If we could ever pin down just who, in the end, is a Semite. So, to close, here is a statement from Tzipi Livni, Israeli Foreign Minister (in 2008) which nicely echoes at least some of the confusions above – as we see her haplessly twisting in the political winds trying to pin down this particular lump of jelly:
“So, what does that mean, a Jewish state? It is not only a matter of the number of Jews who live in Israel. It is not just a matter of numbers but a matter of values. The Jewish state is a matter of values, but it is not just a matter of religion, it is also a matter of nationality. And a Jewish state is not a monopoly of rabbis.
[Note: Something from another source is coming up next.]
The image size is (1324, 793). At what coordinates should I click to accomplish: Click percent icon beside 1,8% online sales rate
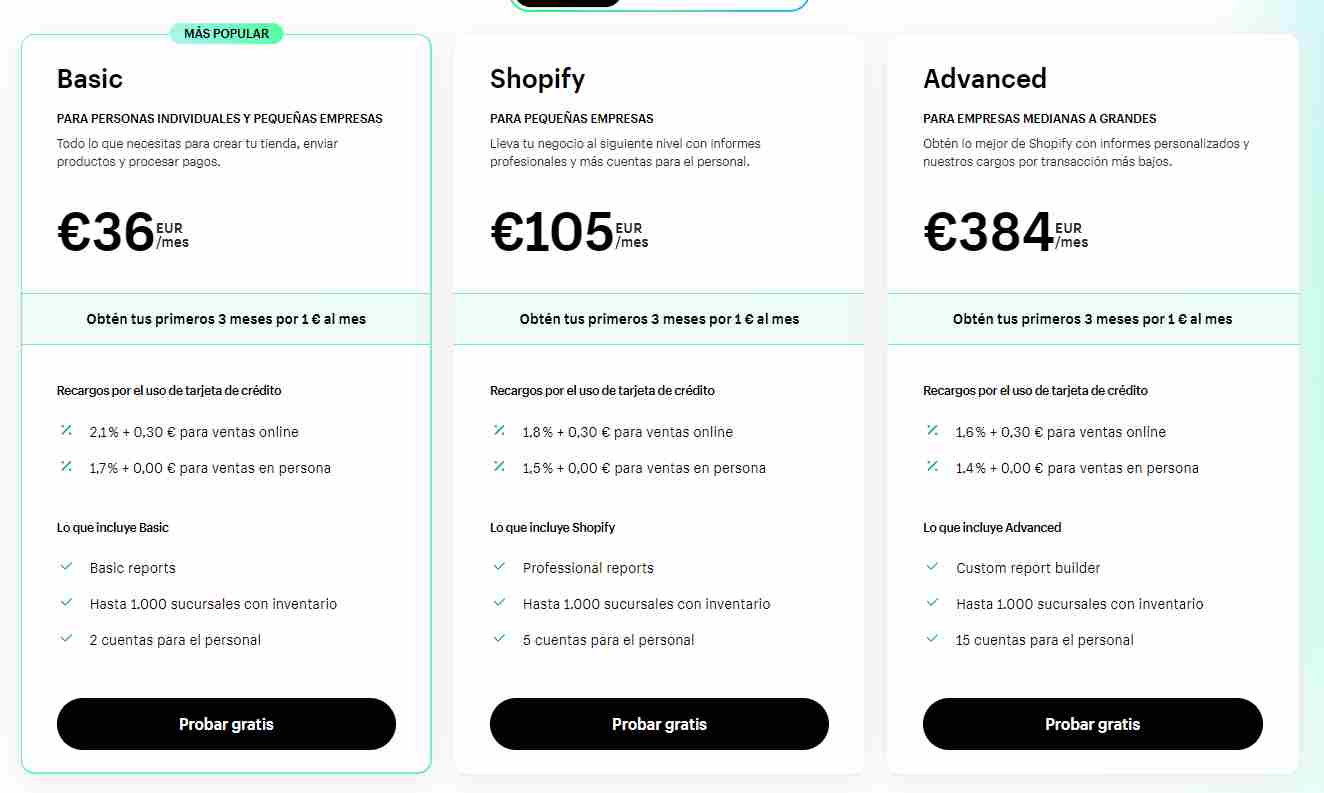click(x=499, y=431)
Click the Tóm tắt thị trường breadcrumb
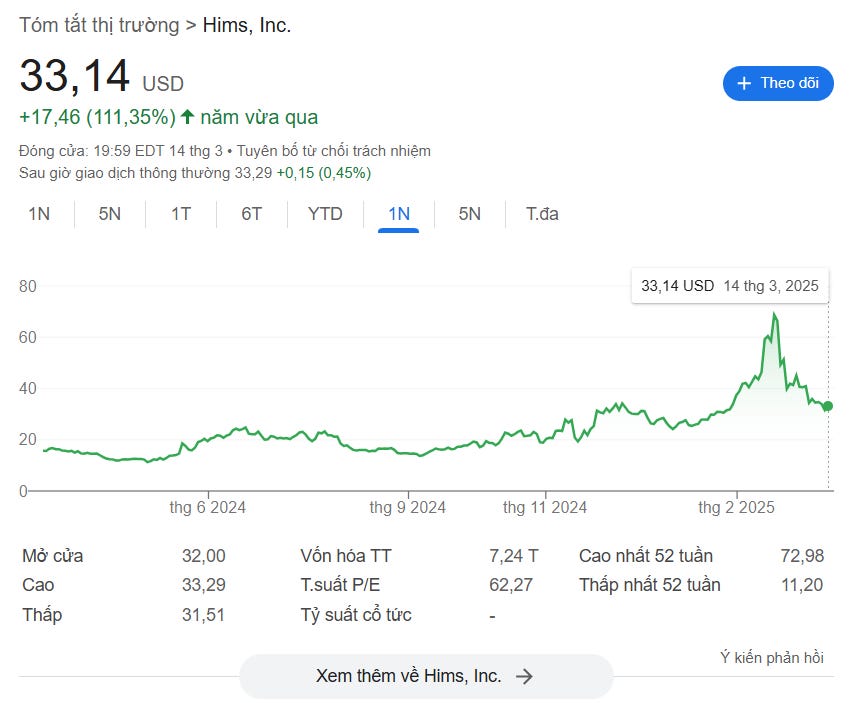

It is not. It is about the nature of the State of Israel. It is about Jewish tradition. It is about Jewish history, regardless of the question of what each and every Israeli citizen does in his own home on Saturdays and what he does on the Jewish holidays. We need to maintain the nature of the State of Israel, the character of the State of Israel, because this is the raison d’être of the State of Israel.”